▸ **Supplied material**:
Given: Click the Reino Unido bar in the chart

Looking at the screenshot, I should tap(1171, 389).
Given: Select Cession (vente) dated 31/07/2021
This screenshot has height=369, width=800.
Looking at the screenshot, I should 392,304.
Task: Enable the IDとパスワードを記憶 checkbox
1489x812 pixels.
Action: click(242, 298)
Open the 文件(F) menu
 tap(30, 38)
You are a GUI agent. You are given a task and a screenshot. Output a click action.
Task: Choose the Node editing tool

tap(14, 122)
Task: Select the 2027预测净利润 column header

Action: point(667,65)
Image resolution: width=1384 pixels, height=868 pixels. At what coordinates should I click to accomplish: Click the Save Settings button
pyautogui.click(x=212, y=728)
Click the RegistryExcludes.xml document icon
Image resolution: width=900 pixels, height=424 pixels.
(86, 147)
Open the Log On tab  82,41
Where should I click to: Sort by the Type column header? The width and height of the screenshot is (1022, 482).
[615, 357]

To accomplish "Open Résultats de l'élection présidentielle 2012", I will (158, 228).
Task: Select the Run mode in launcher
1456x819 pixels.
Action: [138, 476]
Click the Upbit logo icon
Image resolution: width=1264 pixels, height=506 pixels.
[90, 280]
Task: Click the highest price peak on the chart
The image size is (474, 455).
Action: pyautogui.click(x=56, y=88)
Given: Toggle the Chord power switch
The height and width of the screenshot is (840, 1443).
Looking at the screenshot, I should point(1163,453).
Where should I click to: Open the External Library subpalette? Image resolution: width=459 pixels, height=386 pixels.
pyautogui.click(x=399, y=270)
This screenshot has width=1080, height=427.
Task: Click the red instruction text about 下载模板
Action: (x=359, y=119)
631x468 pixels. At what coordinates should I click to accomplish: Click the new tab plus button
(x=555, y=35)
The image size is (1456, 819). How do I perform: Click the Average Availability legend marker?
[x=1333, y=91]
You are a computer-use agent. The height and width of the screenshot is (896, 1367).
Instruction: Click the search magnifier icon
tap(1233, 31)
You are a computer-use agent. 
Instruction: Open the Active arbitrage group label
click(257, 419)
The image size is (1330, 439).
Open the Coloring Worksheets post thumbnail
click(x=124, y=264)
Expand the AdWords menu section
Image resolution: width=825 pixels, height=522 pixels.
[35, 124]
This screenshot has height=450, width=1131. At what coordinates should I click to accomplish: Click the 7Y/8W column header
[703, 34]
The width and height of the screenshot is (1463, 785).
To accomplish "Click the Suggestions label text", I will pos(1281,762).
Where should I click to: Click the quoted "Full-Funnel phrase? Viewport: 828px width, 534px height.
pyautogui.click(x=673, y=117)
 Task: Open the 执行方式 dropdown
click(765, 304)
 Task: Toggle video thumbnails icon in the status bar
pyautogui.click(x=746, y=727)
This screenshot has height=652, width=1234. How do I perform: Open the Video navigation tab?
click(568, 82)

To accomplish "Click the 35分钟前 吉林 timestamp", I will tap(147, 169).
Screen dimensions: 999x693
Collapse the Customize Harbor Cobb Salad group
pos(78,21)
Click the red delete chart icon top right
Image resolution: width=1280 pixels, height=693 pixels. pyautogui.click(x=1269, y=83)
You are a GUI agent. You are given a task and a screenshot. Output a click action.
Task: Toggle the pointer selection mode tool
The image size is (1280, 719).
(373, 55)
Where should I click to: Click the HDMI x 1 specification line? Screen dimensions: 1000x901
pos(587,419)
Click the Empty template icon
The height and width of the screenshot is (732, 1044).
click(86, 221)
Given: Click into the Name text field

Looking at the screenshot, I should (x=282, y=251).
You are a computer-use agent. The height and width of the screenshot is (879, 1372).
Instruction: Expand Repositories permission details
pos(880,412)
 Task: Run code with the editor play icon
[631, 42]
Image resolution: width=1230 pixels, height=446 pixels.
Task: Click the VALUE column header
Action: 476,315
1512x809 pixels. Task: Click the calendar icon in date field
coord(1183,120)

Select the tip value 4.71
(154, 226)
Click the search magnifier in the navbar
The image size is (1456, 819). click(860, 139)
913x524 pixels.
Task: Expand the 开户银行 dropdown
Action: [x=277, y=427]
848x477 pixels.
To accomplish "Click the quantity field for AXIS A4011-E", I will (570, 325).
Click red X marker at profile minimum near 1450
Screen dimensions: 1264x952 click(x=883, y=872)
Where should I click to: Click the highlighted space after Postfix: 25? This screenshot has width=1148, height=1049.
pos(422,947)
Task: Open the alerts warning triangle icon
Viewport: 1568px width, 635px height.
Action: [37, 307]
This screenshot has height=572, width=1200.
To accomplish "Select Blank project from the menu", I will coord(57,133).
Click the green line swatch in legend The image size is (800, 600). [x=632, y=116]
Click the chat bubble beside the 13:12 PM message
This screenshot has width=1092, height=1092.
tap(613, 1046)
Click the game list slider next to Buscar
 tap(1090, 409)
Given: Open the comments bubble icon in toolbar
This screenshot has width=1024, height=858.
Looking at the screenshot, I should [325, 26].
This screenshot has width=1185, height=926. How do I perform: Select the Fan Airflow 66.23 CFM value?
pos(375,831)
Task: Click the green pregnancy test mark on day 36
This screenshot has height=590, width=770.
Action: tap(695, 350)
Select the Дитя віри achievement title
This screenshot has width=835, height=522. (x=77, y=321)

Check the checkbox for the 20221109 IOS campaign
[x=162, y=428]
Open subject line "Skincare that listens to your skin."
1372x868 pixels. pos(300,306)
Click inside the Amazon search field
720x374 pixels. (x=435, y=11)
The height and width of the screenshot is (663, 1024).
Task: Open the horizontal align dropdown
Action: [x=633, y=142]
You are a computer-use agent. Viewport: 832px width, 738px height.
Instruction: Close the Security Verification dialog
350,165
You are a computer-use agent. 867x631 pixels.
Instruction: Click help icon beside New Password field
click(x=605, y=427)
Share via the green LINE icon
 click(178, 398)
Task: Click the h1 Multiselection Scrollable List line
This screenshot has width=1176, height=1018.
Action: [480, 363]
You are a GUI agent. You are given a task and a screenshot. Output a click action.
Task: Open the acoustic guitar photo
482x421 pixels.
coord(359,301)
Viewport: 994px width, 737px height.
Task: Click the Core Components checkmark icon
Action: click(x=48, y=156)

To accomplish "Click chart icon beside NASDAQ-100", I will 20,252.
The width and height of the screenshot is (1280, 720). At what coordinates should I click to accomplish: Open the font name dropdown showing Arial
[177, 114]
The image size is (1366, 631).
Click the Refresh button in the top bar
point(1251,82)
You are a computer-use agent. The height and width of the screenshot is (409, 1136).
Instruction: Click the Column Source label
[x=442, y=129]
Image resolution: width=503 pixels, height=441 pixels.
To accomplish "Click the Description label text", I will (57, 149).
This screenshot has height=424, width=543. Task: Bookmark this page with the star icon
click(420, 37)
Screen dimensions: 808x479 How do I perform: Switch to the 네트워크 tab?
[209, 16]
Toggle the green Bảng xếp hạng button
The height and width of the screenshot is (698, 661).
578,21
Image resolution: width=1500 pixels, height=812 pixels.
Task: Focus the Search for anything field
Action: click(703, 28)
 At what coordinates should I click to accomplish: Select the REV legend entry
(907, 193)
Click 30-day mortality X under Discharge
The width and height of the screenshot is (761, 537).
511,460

▸ **Direction**:
Reproduce the data above word for word, line by line, with nothing left out or changed.

▸ **Solved exercise**:
Given: Click the Reino Unido bar in the chart

Looking at the screenshot, I should tap(1171, 389).
Given: Select Cession (vente) dated 31/07/2021
This screenshot has height=369, width=800.
Looking at the screenshot, I should 392,304.
Task: Enable the IDとパスワードを記憶 checkbox
1489x812 pixels.
Action: click(242, 298)
Open the 文件(F) menu
 tap(30, 38)
You are a GUI agent. You are given a task and a screenshot. Output a click action.
Task: Choose the Node editing tool

tap(14, 122)
Task: Select the 2027预测净利润 column header

Action: point(667,65)
Image resolution: width=1384 pixels, height=868 pixels. At what coordinates should I click to accomplish: Click the Save Settings button
pyautogui.click(x=212, y=728)
Click the RegistryExcludes.xml document icon
Image resolution: width=900 pixels, height=424 pixels.
(86, 147)
Open the Log On tab  82,41
Where should I click to: Sort by the Type column header? The width and height of the screenshot is (1022, 482).
[615, 357]

To accomplish "Open Résultats de l'élection présidentielle 2012", I will (158, 228).
Task: Select the Run mode in launcher
1456x819 pixels.
Action: [138, 476]
Click the Upbit logo icon
Image resolution: width=1264 pixels, height=506 pixels.
[90, 280]
Task: Click the highest price peak on the chart
The image size is (474, 455).
Action: pyautogui.click(x=56, y=88)
Given: Toggle the Chord power switch
The height and width of the screenshot is (840, 1443).
Looking at the screenshot, I should point(1163,453).
Where should I click to: Open the External Library subpalette? Image resolution: width=459 pixels, height=386 pixels.
pyautogui.click(x=399, y=270)
This screenshot has width=1080, height=427.
Task: Click the red instruction text about 下载模板
Action: (x=359, y=119)
631x468 pixels. At what coordinates should I click to accomplish: Click the new tab plus button
(x=555, y=35)
The image size is (1456, 819). How do I perform: Click the Average Availability legend marker?
[x=1333, y=91]
You are a computer-use agent. The height and width of the screenshot is (896, 1367).
Instruction: Click the search magnifier icon
tap(1233, 31)
You are a computer-use agent. 
Instruction: Open the Active arbitrage group label
click(257, 419)
The image size is (1330, 439).
Open the Coloring Worksheets post thumbnail
click(x=124, y=264)
Expand the AdWords menu section
Image resolution: width=825 pixels, height=522 pixels.
[35, 124]
This screenshot has height=450, width=1131. At what coordinates should I click to accomplish: Click the 7Y/8W column header
[703, 34]
The width and height of the screenshot is (1463, 785).
To accomplish "Click the Suggestions label text", I will pos(1281,762).
Where should I click to: Click the quoted "Full-Funnel phrase? Viewport: 828px width, 534px height.
pyautogui.click(x=673, y=117)
 Task: Open the 执行方式 dropdown
click(765, 304)
 Task: Toggle video thumbnails icon in the status bar
pyautogui.click(x=746, y=727)
This screenshot has height=652, width=1234. How do I perform: Open the Video navigation tab?
click(568, 82)

To accomplish "Click the 35分钟前 吉林 timestamp", I will tap(147, 169).
Screen dimensions: 999x693
Collapse the Customize Harbor Cobb Salad group
pos(78,21)
Click the red delete chart icon top right
Image resolution: width=1280 pixels, height=693 pixels. pyautogui.click(x=1269, y=83)
You are a GUI agent. You are given a task and a screenshot. Output a click action.
Task: Toggle the pointer selection mode tool
The image size is (1280, 719).
(373, 55)
Where should I click to: Click the HDMI x 1 specification line? Screen dimensions: 1000x901
pos(587,419)
Click the Empty template icon
The height and width of the screenshot is (732, 1044).
click(86, 221)
Given: Click into the Name text field

Looking at the screenshot, I should (x=282, y=251).
You are a computer-use agent. The height and width of the screenshot is (879, 1372).
Instruction: Expand Repositories permission details
pos(880,412)
 Task: Run code with the editor play icon
[631, 42]
Image resolution: width=1230 pixels, height=446 pixels.
Task: Click the VALUE column header
Action: 476,315
1512x809 pixels. Task: Click the calendar icon in date field
coord(1183,120)

Select the tip value 4.71
(154, 226)
Click the search magnifier in the navbar
The image size is (1456, 819). click(860, 139)
913x524 pixels.
Task: Expand the 开户银行 dropdown
Action: [x=277, y=427]
848x477 pixels.
To accomplish "Click the quantity field for AXIS A4011-E", I will (570, 325).
Click red X marker at profile minimum near 1450
Screen dimensions: 1264x952 click(x=883, y=872)
Where should I click to: Click the highlighted space after Postfix: 25? This screenshot has width=1148, height=1049.
pos(422,947)
Task: Open the alerts warning triangle icon
Viewport: 1568px width, 635px height.
Action: [37, 307]
This screenshot has height=572, width=1200.
To accomplish "Select Blank project from the menu", I will coord(57,133).
Click the green line swatch in legend The image size is (800, 600). [x=632, y=116]
Click the chat bubble beside the 13:12 PM message
This screenshot has width=1092, height=1092.
tap(613, 1046)
Click the game list slider next to Buscar
 tap(1090, 409)
Given: Open the comments bubble icon in toolbar
This screenshot has width=1024, height=858.
Looking at the screenshot, I should [325, 26].
This screenshot has width=1185, height=926. How do I perform: Select the Fan Airflow 66.23 CFM value?
pos(375,831)
Task: Click the green pregnancy test mark on day 36
This screenshot has height=590, width=770.
Action: tap(695, 350)
Select the Дитя віри achievement title
This screenshot has width=835, height=522. (x=77, y=321)

Check the checkbox for the 20221109 IOS campaign
[x=162, y=428]
Open subject line "Skincare that listens to your skin."
1372x868 pixels. pos(300,306)
Click inside the Amazon search field
720x374 pixels. (x=435, y=11)
The height and width of the screenshot is (663, 1024).
Task: Open the horizontal align dropdown
Action: [x=633, y=142]
You are a computer-use agent. Viewport: 832px width, 738px height.
Instruction: Close the Security Verification dialog
350,165
You are a computer-use agent. 867x631 pixels.
Instruction: Click help icon beside New Password field
click(x=605, y=427)
Share via the green LINE icon
 click(178, 398)
Task: Click the h1 Multiselection Scrollable List line
This screenshot has width=1176, height=1018.
Action: [480, 363]
You are a GUI agent. You are given a task and a screenshot. Output a click action.
Task: Open the acoustic guitar photo
482x421 pixels.
coord(359,301)
Viewport: 994px width, 737px height.
Task: Click the Core Components checkmark icon
Action: click(x=48, y=156)

To accomplish "Click chart icon beside NASDAQ-100", I will 20,252.
The width and height of the screenshot is (1280, 720). At what coordinates should I click to accomplish: Open the font name dropdown showing Arial
[177, 114]
The image size is (1366, 631).
Click the Refresh button in the top bar
point(1251,82)
You are a computer-use agent. The height and width of the screenshot is (409, 1136).
Instruction: Click the Column Source label
[x=442, y=129]
Image resolution: width=503 pixels, height=441 pixels.
To accomplish "Click the Description label text", I will (57, 149).
This screenshot has height=424, width=543. Task: Bookmark this page with the star icon
click(420, 37)
Screen dimensions: 808x479 How do I perform: Switch to the 네트워크 tab?
[209, 16]
Toggle the green Bảng xếp hạng button
The height and width of the screenshot is (698, 661).
578,21
Image resolution: width=1500 pixels, height=812 pixels.
Task: Focus the Search for anything field
Action: click(703, 28)
 At what coordinates should I click to accomplish: Select the REV legend entry
(907, 193)
Click 30-day mortality X under Discharge
The width and height of the screenshot is (761, 537).
511,460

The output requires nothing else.